Following the upswell of interest in digestifs, a growing number of sommeliers are looking to supplement the after-dinner drink with dessert and ice wines.
Looking beyond the typical port, Madeira and Sauternes, sommeliers in the know are looking further afield for more unique and atypical vintages. With the increase in technology and logistics making it financially more viable for winemakers to export, the UK is an obvious choice since most of the world’s wine writers and top restaurants are based here. In addition, London is one of the most accessible cities for luxury goods of which dessert wines tend to be.
The expense of fine dessert wines is caused by the challenge in production and incredibly low yields. Unlike table wine, many dessert wines and every ice wine harvest can only be produced in ideal years, which means they come at a higher cost than most table wines. For ice wine specifically, each frozen grape produces just a drop of liquid compared to table wine which produces 10 drops per grape. By volume alone you would anticipate ice wine to be at least 10x more expensive; however, it is typically only 4-5x – making it more cost effective based on level of investment and yield for a consumer.
The increased cost and the challenge of wine enthusiasts to ‘get behind’ ordering dessert wines makes it a challenge for not only the winemaker, but the sommeliers who are hoping to impress their clientele. Methods many sommeliers have been using to generate intrigue is to offer dessert wines at a lower margin by the glass in the hope that their love of discovery will see them ordering bottles the next time they make a reservation. Other sommeliers are gifting glasses to VIPs and including them as a menu recommendation with unique food pairings to spark interest.

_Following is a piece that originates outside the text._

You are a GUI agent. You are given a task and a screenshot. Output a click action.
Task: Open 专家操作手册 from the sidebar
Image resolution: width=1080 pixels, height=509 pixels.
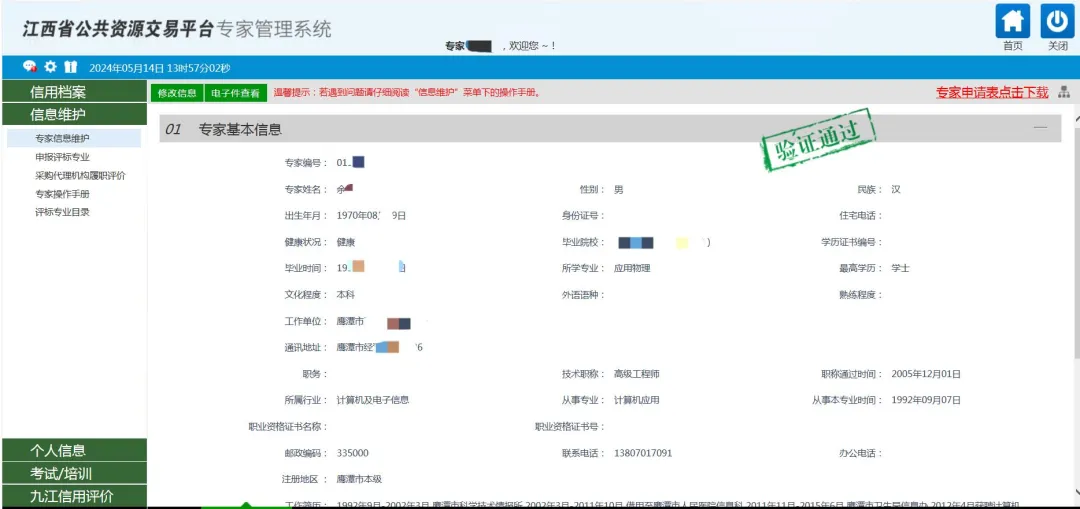pyautogui.click(x=62, y=194)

Those foodies in the UK are already aware that the finest in both ice and dessert wines have vibrant acidity to counterbalance the sugar, so they are not overly sweet. This new wine experience is what is missing from the UK’s current dining experience; but by 2019, restaurateurs and sommeliers anticipate an increase in replacing the boozy after-dinner cocktail or whiskey for the softer, more nuanced and complex experience that ice wine provides.